→ WHAT TO WORK ON
Could you print the lines below exactly, from the one holding "Task: Open the documentation book icon" through the last line, with no other output?

→ EXERCISE MATERIALS

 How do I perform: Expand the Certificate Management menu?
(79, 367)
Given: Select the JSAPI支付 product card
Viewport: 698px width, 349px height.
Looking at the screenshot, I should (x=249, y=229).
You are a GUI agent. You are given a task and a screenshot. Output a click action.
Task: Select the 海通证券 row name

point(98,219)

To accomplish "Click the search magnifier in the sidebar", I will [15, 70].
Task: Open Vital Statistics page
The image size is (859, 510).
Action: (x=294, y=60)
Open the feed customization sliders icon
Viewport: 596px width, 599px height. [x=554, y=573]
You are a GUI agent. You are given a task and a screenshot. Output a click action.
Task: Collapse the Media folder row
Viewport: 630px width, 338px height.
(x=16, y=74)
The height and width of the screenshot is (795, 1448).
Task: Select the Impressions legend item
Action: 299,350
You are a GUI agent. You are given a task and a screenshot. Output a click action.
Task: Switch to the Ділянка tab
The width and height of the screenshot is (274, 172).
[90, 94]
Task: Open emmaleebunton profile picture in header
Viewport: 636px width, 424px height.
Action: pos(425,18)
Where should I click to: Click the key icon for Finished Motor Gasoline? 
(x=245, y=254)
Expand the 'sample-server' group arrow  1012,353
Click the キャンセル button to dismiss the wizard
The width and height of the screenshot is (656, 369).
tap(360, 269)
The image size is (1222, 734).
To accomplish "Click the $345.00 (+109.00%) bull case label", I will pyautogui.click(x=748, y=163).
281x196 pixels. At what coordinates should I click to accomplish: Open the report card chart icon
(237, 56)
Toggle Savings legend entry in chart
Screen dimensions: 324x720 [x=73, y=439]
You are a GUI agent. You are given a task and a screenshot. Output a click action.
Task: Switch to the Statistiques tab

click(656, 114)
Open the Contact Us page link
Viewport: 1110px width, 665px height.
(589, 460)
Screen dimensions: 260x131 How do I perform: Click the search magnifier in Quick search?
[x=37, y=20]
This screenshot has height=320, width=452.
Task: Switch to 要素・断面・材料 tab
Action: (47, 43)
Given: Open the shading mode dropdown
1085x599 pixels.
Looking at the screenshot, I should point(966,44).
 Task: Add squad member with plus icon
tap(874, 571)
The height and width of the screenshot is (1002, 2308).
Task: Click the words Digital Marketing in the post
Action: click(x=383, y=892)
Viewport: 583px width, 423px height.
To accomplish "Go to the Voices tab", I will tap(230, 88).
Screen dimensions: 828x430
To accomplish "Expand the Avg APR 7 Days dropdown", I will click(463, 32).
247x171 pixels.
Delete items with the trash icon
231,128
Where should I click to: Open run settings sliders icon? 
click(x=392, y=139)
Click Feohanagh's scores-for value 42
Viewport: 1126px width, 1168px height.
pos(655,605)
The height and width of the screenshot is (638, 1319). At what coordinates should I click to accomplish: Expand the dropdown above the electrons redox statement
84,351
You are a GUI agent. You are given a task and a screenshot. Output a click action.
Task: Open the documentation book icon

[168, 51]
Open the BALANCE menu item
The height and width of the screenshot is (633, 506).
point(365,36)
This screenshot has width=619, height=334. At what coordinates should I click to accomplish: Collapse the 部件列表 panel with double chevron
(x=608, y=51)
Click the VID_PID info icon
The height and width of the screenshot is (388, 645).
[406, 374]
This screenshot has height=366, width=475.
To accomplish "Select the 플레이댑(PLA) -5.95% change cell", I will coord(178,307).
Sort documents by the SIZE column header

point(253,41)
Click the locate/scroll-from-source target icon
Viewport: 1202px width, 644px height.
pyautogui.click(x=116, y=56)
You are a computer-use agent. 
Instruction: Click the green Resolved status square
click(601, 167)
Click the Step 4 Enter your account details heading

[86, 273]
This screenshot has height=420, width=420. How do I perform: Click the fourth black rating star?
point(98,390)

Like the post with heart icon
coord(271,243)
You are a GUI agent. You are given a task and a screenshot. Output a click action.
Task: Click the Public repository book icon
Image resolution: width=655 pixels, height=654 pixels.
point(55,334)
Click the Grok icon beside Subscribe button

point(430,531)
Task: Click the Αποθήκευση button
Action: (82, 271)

→ TASK SOLUTION
Task: Open the documentation book icon

[168, 51]
Open the BALANCE menu item
The height and width of the screenshot is (633, 506).
point(365,36)
This screenshot has width=619, height=334. At what coordinates should I click to accomplish: Collapse the 部件列表 panel with double chevron
(x=608, y=51)
Click the VID_PID info icon
The height and width of the screenshot is (388, 645).
[406, 374]
This screenshot has height=366, width=475.
To accomplish "Select the 플레이댑(PLA) -5.95% change cell", I will coord(178,307).
Sort documents by the SIZE column header

point(253,41)
Click the locate/scroll-from-source target icon
Viewport: 1202px width, 644px height.
pyautogui.click(x=116, y=56)
You are a computer-use agent. 
Instruction: Click the green Resolved status square
click(601, 167)
Click the Step 4 Enter your account details heading

[86, 273]
This screenshot has height=420, width=420. How do I perform: Click the fourth black rating star?
point(98,390)

Like the post with heart icon
coord(271,243)
You are a GUI agent. You are given a task and a screenshot. Output a click action.
Task: Click the Public repository book icon
Image resolution: width=655 pixels, height=654 pixels.
point(55,334)
Click the Grok icon beside Subscribe button

point(430,531)
Task: Click the Αποθήκευση button
Action: (82, 271)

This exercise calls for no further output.